--- START Source ---

Re: [VOTE] KIP-47 - Add timestamp-based log deletion policy

2016-05-02 Thread Bill Warshaw
Yes, I'd agree that offset is a more precise configuration than timestamp.
If there was a way to set a partition-level configuration, I would rather
use log.retention.min.offset than timestamp.  If you have an approach in
mind I'd be open to investigating it.

On Mon, May 2, 2016 at 5:33 PM, Jay Kreps  wrote:

> Gotcha, good point. But barring that limitation, you agree that that makes
> more sense?
>
> -Jay
>
> On Mon, May 2, 2016 at 2:29 PM, Bill Warshaw  wrote:
>
> > The problem with offset as a config option is that offsets are
> > partition-specific, so we'd need a per-partition config.  This would work
> > for our particular use case, where we have single-partition topics, but
> for
> > multiple-partition topics it would delete from all partitions based on a
> > global topic-level offset.
> >
> > On Mon, May 2, 2016 at 4:32 PM, Jay Kreps  wrote:
> >
> > > I think you are saying you considered a kind of trim() api that would
> > > synchronously chop off the tail of the log starting from a given
> offset.
> > > That would be one option, but what I was saying was slightly different:
> > in
> > > the proposal you have where there is a config that controls retention
> > that
> > > the user would update, wouldn't it make more sense for this config to
> be
> > > based on offset rather than timestamp?

--- END Source ---
--- START Supplied information ---

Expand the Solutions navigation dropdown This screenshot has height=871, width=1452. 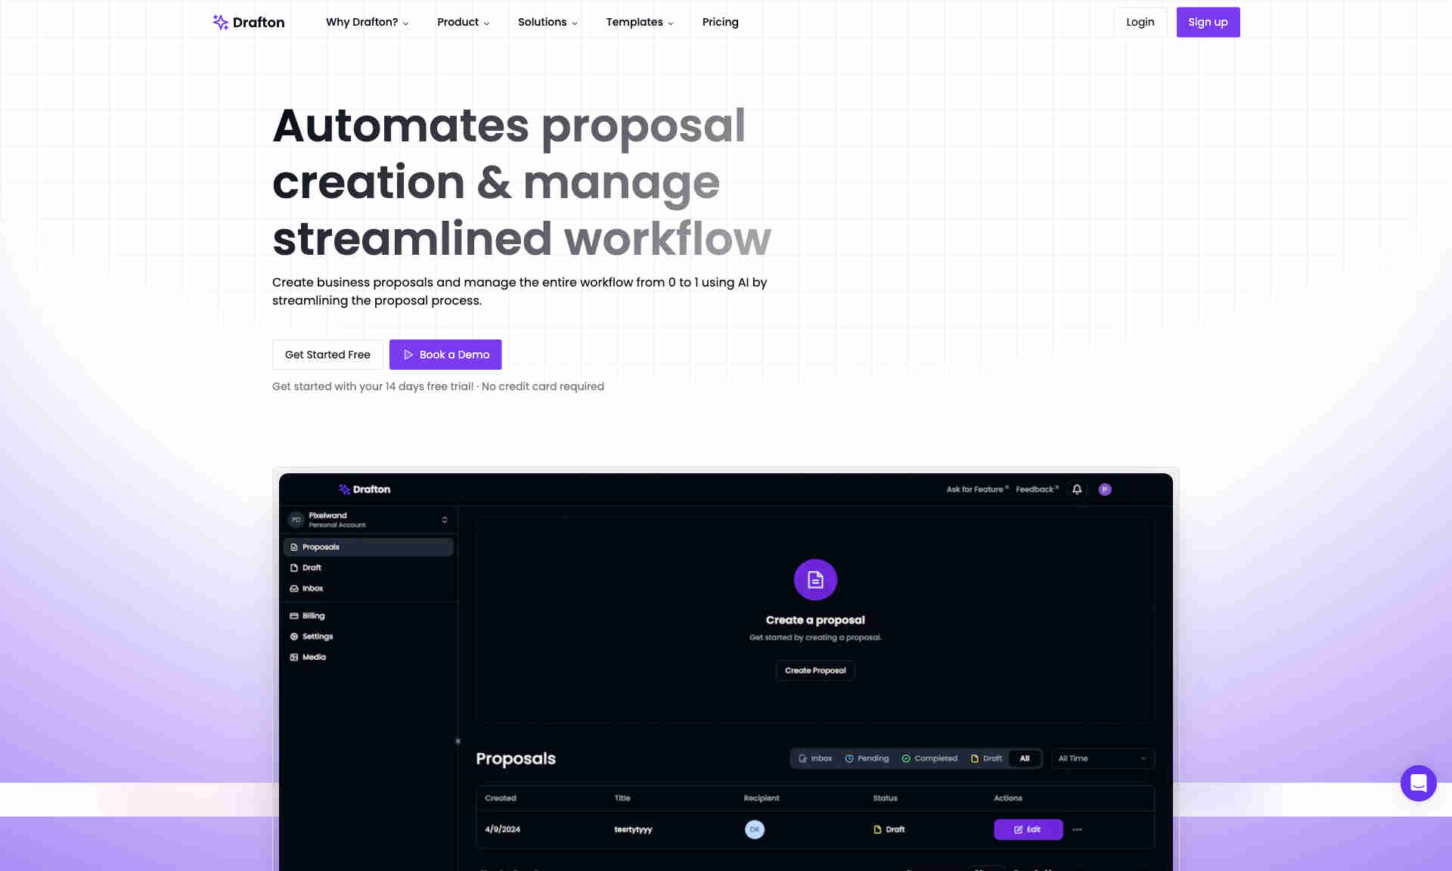(548, 22)
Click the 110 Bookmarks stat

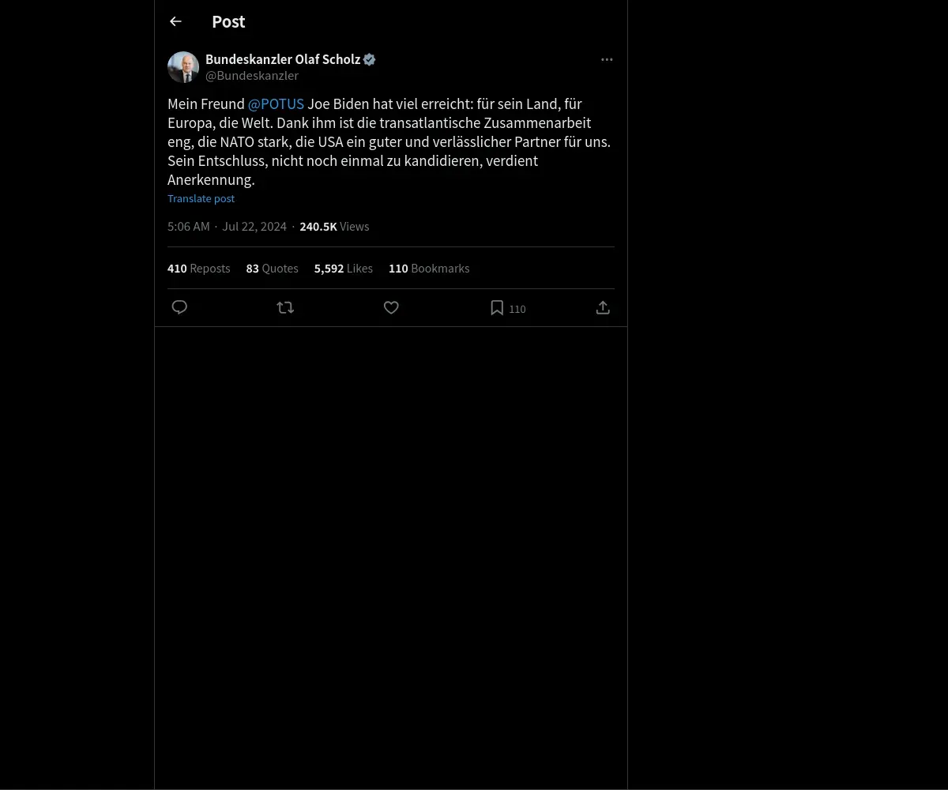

--- END Supplied information ---

» Required task 1
Copy out the stretch of the KIP-47 thread from "If there was" through "to investigating it." word for word.
» Required task 2
Decide whether each statement agrees with the KIP-47 thread, answering yes or no and quoting the deciding words: (a) Bill Warshaw agrees that offset is a more precise configuration than timestamp. (b) Bill Warshaw's own use case involves multiple-partition topics. (c) Bill Warshaw says he is not open to investigating other approaches.

» Output 1
If there was a way to set a partition-level configuration, I would rather
use log.retention.min.offset than timestamp.  If you have an approach in
mind I'd be open to investigating it.

» Output 2
(a) Yes: "Yes, I'd agree that offset is a more precise configuration than timestamp."
(b) No: "for our particular use case, where we have single-partition topics"
(c) No: "I'd be open to investigating it."